Бабка Марфа, покойница, после спектакля повдоль мне хребтины, со шкуросъемом, с протягом, два раза свою кочергу разместила. Я, калека, дышать не могу с перегрузу, с недоваренной приторной каши, крупы начали в соках-кислотах взбухать, а она, старушня, в суеверном припадке в затылок, в талантливу шишку железом мне метится.
— Обратят тебя черти во пса богомерзкого! — с фанатизьмом и злобностью реплики мне подает.
Досталось от бабки, а наутро зовут в сельсовет.
— Ты поблагостней бы чуток! Вот к чему с кобелем на башке выходил? Или кто подсказал?..
— Дед-суседко шепнул, — скалит зубы Афонька. — Сослуживцы мы с ним… Он — домовой, я — избач. Спектакль же под страхом угрозы был!
— Ты же чувствия верующих в нуль не ставишь! Нешто можно по-беспощадному? Ведь и поп — гражданин!
— А-а-а… — отмахнется Афоня. — Их сам Пушкин в прошедшем девятнадцатом веке еще не щадил! В открытую намекал:
Попадья Балдой не нахвалится.
Поповна о Балде лишь печалится,
Попенок зовет его тятей…
— Вразумляет вас? Тя-я-ятей!.. — палец глубокомысленно под потолок вознесет. — Далее пронаблюдаем:
Балда нянчится с дитятей.
Яичко испечет, да сам же и облупит…
— Хе! Стал бы он чужой крови яичко облупливать?! Он хоть и Балда, а небось не совсем обалдел… Свой дитя и балде мил… Ну… Всем по кисточке! — ладонькой взмахнет. — Побежал Емельяна читать. Про библейских перепелов…

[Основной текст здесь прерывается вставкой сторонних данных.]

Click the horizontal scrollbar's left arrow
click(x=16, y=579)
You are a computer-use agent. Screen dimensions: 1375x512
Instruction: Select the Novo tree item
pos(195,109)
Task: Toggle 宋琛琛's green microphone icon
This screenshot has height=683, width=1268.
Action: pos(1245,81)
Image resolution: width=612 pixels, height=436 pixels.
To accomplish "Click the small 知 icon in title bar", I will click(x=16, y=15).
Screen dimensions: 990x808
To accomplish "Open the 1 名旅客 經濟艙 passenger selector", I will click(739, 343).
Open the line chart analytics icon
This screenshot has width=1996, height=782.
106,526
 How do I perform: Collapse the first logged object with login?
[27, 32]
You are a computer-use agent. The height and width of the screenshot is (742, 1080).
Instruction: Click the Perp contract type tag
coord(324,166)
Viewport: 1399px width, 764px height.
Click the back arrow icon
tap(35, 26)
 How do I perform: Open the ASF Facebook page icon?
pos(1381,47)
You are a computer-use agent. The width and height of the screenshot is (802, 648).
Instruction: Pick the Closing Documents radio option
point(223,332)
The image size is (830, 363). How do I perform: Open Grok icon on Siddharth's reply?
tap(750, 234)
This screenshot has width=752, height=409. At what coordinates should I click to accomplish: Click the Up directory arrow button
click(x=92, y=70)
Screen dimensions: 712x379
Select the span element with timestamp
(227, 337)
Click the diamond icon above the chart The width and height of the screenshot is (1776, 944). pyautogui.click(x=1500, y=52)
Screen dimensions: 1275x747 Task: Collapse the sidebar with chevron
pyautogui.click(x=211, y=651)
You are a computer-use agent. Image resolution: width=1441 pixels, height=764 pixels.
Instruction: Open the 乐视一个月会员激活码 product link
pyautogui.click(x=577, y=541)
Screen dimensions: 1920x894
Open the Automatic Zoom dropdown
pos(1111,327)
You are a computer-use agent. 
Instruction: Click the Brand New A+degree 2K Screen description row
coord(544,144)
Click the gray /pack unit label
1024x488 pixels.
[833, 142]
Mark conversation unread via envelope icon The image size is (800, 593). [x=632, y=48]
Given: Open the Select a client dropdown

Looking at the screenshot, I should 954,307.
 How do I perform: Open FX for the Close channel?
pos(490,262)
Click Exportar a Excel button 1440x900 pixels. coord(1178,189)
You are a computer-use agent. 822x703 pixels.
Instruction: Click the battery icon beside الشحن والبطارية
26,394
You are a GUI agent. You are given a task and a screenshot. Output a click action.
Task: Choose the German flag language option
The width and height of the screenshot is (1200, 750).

Председатель исполкома — заядлый охотник:
— Погодь-ка… А чего там про перепелов?
— Стародавнее дело! В Моисеев исход из Египта случилось. Возроптали ведомые им иудеи, что-де мясо давно не едали. Токо манна да манна небесная. И наслал господь тогда на них перепелов. Подлетают они и валятся кверх брюшком, разинувши клюв. Иудеи неделю их жарят, другую и месяц уже жигитуют-харчуются. Писание гласит, что впоследствии из ноздрей у них мясо полезло. До тошнотиков, значит…
Вот так завсегда! Отбоярится Пушкиным или Бедным Демьяном, перепелок библейских мобилизует, а последнее слово оставит опять за собой.
Приключенчецкой жил мужичок!..
Двое их на деревне было гармонистов — Васька Лахтин и он.
Ты играй, играй, тальяночка,
Играть бы тебе век,
Не тальянка завлекает,
Завлекает человек.
Васька Лахтин-то квашня был. Стоит раз-другой по ладам пройтись, разыскать мотив, ухом взнеженный, — туп что надолба, малый делается. Взор бессмысленный, губа свесится, истукан сидит.
Играл славно, а морда — шаньга.
Шура, Шура белая,
За Ермилкой бегала:
За Ермилкой-то ништо!
За Егоркой-то пошто?
Не человек спел, а бочонок порожний отгулкнулся. То ль Афонюшка, самородушек!
Склонит правый ус на тальянкин стан, укуснет ему кончик, вцепит дрогнувший безымянный палец в звонку пуговку, в белый гармошкин сосок, и выбрызнется из него хмель-хмелинушка, захмеленное «соловьиное молочко».